Shining the Light on Governance, Risk, and Compliance
Walking the Tightrope. Juggling Competing Interests.
Since 1792, when 24 brokers and merchants assembled on Wall Street and agreed to trade securities, publicly held companies have had to juggle their own interests, those of their shareholders and other stakeholders, and those of the free market. Beginning in 1853, when the New York Stock Exchange forced businesses to disclose capital resources and outstanding shares, regulations, statutes, and caselaw have added tension to that high wire act. In today’s business world, the three rings at center stage are a system of checks and balances called Governance, Risk Management, and Compliance.
Three Basic Words. One Fundamental Principle.
Governance, Risk, and Compliance are three words that represent the essence of sound business practices. The underlying principle of GRC is that a company has a duty to deploy its assets in a way that furthers its business goals and objectives. GRC is a means to fulfilling that obligation. Each element of GRC is described below.

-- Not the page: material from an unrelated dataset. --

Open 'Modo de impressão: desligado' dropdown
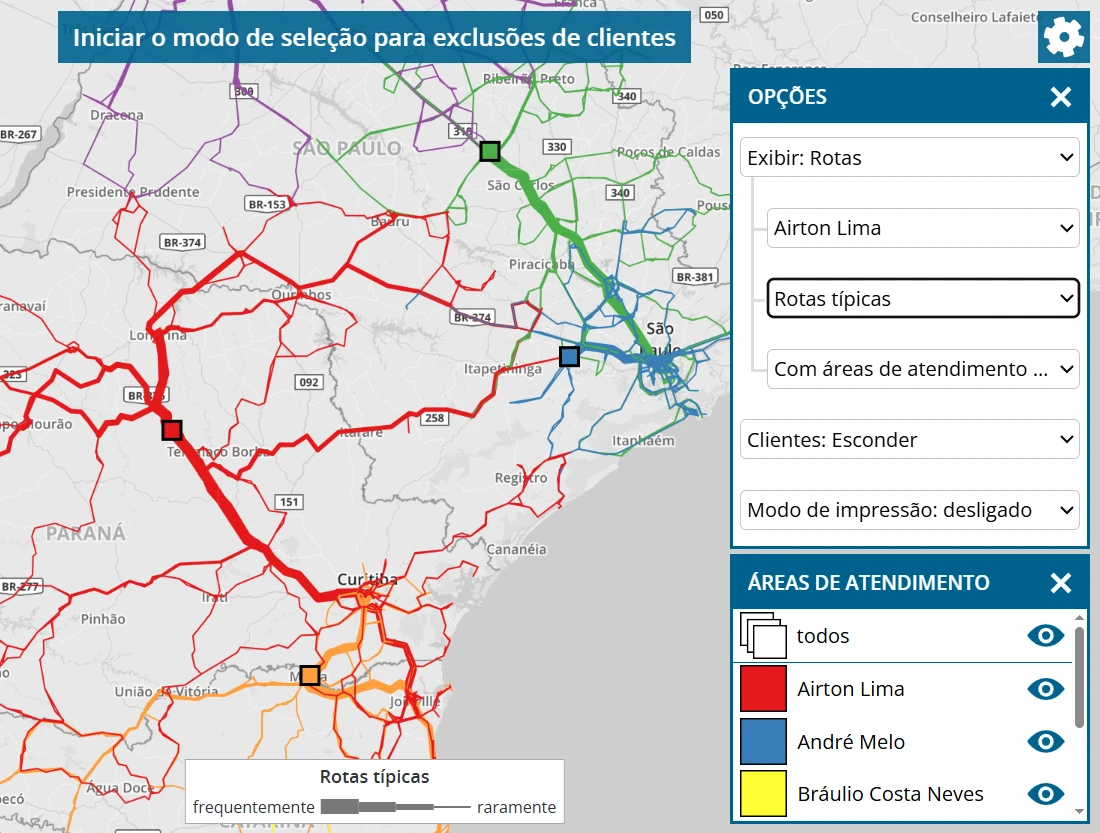Viewport: 1100px width, 833px height. pos(910,510)
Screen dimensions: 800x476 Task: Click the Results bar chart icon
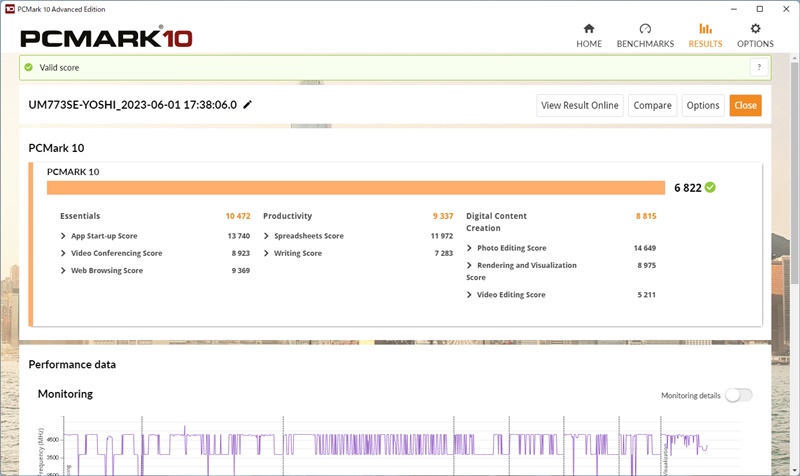tap(705, 29)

Governance: Governance broadly describes the role of a company’s board of directors, which is primarily responsible for acting on behalf of those who provide capital (shareholders) to oversee those who use the capital (managers) in order to achieve business objectives.
Risk Management: Broadly speaking, risk management consists of recognizing, assessing, and mitigating threats to the value of a company, as well as recognizing, assessing, and seizing opportunities that add to the value of a company. Typically, there are three facets to risk management, encompassing strategic planning, operations management, and internal control.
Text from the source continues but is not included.